Kardeşimin ve benim istediğimiz birşeyi elde etmemiz için her zaman koşullar olurdu.İyi bir karne, uslu durmak, odamızı dağıtmamak vs. gibi. Hatalı davranışlarımızın yaptırımları vardı. Bu genellikle hak mahrumiyeti şeklinde tezahür ederdi. Biz de istediğimiz elde edebilmek için onların kurallarına uygun davranırdık. Kızardık belki ama, istediğimizi başka yöntemle elde edemeyeceğimizi de bilirdik. Buna mukabil hem annem, hem de babam bize muazzam vakit ayırırlardı. Daima bize kitap okur, el becerilerimizin gelişmesini sağlayacak oyunlar icat eder, ailece birlikte olmamız için fırsatlar yaratırlardı. Başarılarımız onları mutlu ederdi. Onları mutlu etmek için biz de gayret sarfetmemiz gerektiğini bilirdik. Çok mutlu bir çocukluk geçirdim ben ve herşeyimi annemle, rahmetli babama borçlu olduğumu biliyorum. Doğumgünlerimde ben annemden atik davranırsam eğer, iyi ki beni doğurmuş olduğu için ona teşekkür ederim. Sanırım o da yaptığından pişman değil:)

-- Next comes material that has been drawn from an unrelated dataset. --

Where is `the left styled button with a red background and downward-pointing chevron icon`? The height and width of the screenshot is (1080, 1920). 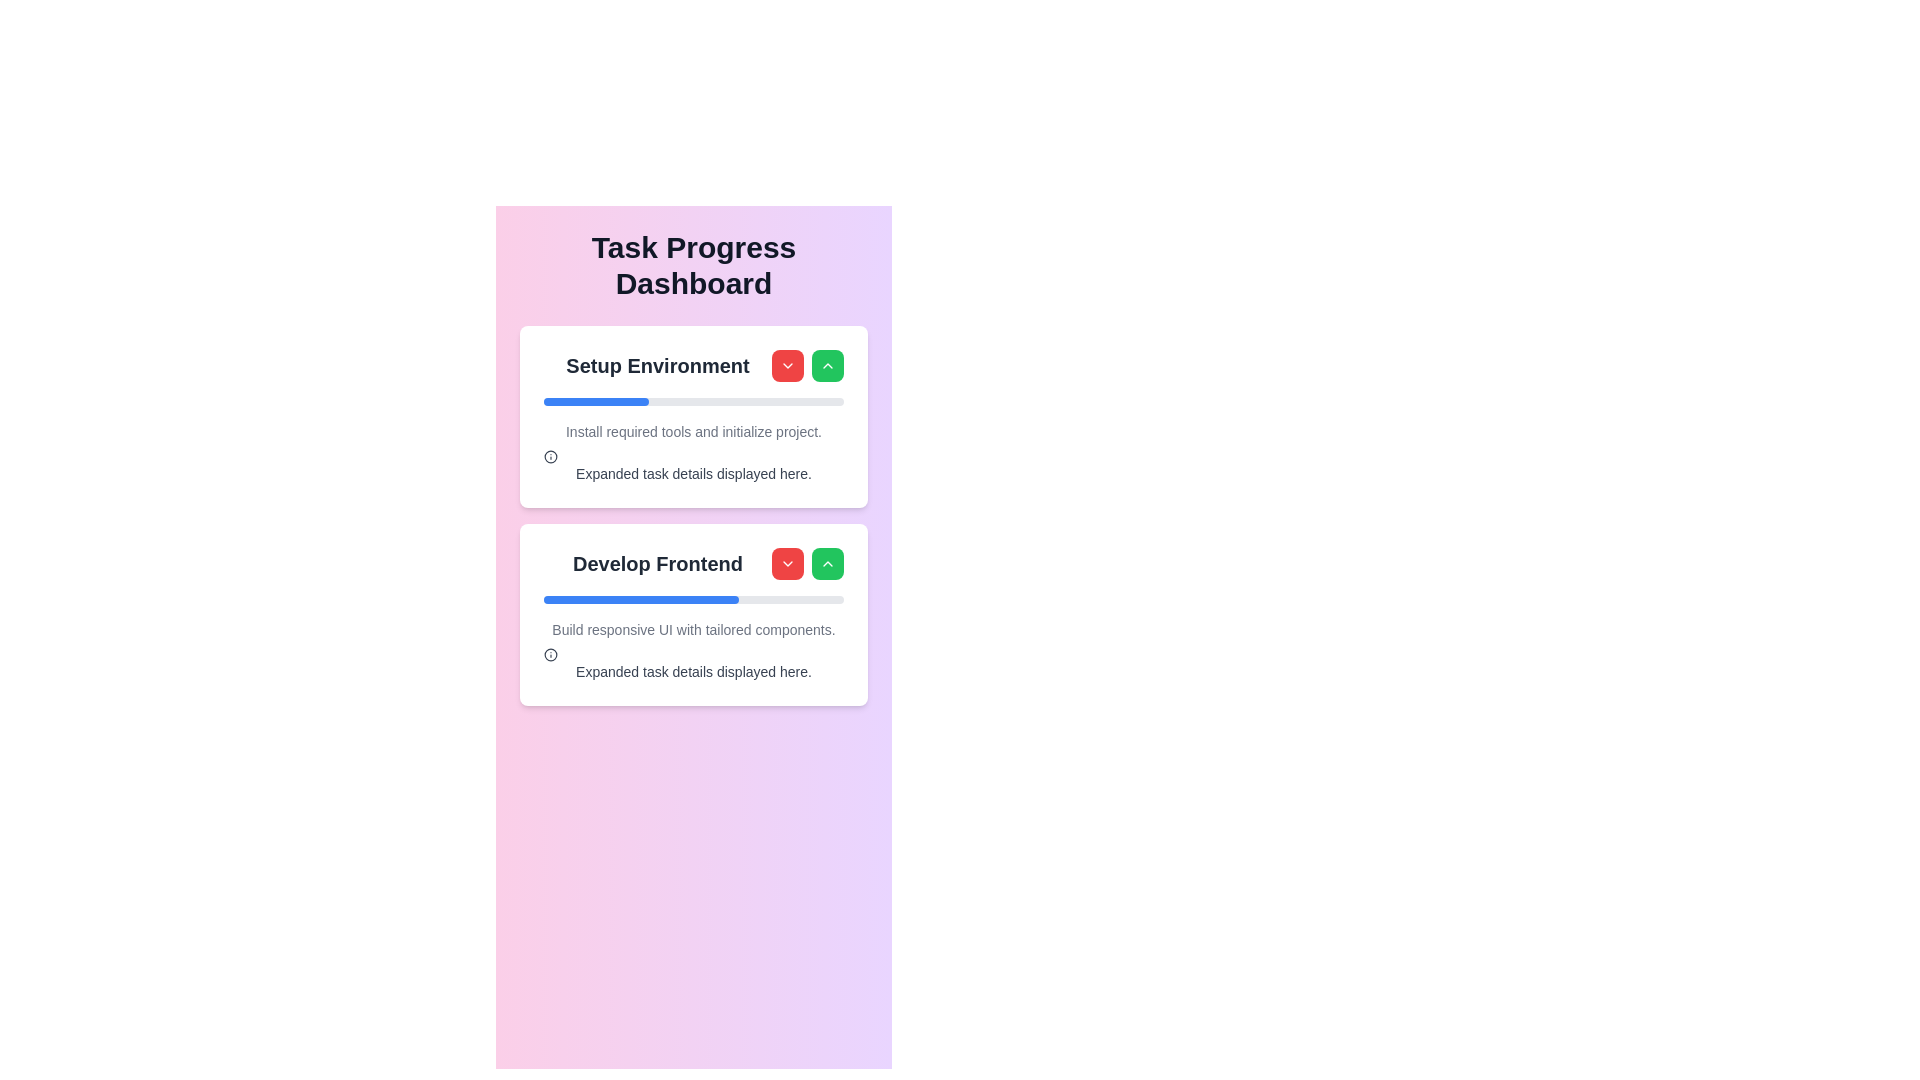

Düşünüyorum da hayatımızdaki en önemli unsur ailemin çok adaletli olması ve asla hakkaniyet duygusunu zedeleyecek birşeyler yapmamalarıydı. Ben de, kardeşim de özel okulda okuduk. Aramız 8 yaş olduğu için ben bitirdikten 1 yıl sonra o başladı, böylece her ikisi de memur olan ailem bizi özel okulda okutabildi. 5. sınıfta sınava girerken babam bana şöyle demişti: "Senin bu özel okulda okumanı ve çok iyi İngilizce öğrenmeni istiyorum. Sonradan yabancı dil öğrenmek zor bir şey ve çok da iyi olmuyor. Bana ailemin sunamadığı bir fırsatı sana sunmaya hazırım. Kazanacağını biliyorum ama bu okula girersen, sınıfta kalamazsın. Çünkü ben özel okulda aynı anda iki çocuk okutamam. Arkandan kardeşin geliyor, ona da bu fırsatı tanımak durumundayım. Dolayısıyla, iyi bir öğrenci olman gerek." Ben bu sözü çok ciddiye aldım ve hiç de eleştirmedim. Daha sonra kardeşim aynı okulun sınavını kazandığında babam ona da şöyle dedi: "Senin arkandan gelen bir kardeş yok ama, sınıfta kalırsan, seni okuldan alırım. Çünkü ablana böyle bir koşul getirmiştim. Aynı şeyi sana da yapmazsam, ablana haksızlık olur". Gerçi, kardeşim de ben de, sınıfta kalacak tipte öğrenciler hiç olmadık ama, anlaşma anlaşmadır, öyle değil mi?

Bundan yıllar sonra, kardeşim evlenirken, annem bir hayli masraf yaptı. Kardeşime düğünde takmak için takı bakarken, bana da çok güzel bir hediye aldı. Bunu yapmasına gerek olmadığını, zaten çok masrafa girdiğini söylediğimde bana "Olur mu öyle şey? Sen de benim çocuğumsun. Evlenmemeyi tercih ettiğin için seni cezalandıracak değilim. Yaptığım masrafın miktarını da hesapladım. O miktar parayı sana vereceğim" dedi, gülerek de ilave etti:" Sonradan evlenmeye kalkarsan, kapik çalışmaz ama!".

Ailemin bu yönünü çok severim. İçimizdeki adalet hissini hiç zedelemediler. Farklı muamele gördüğümüzü hiç düşünmedik.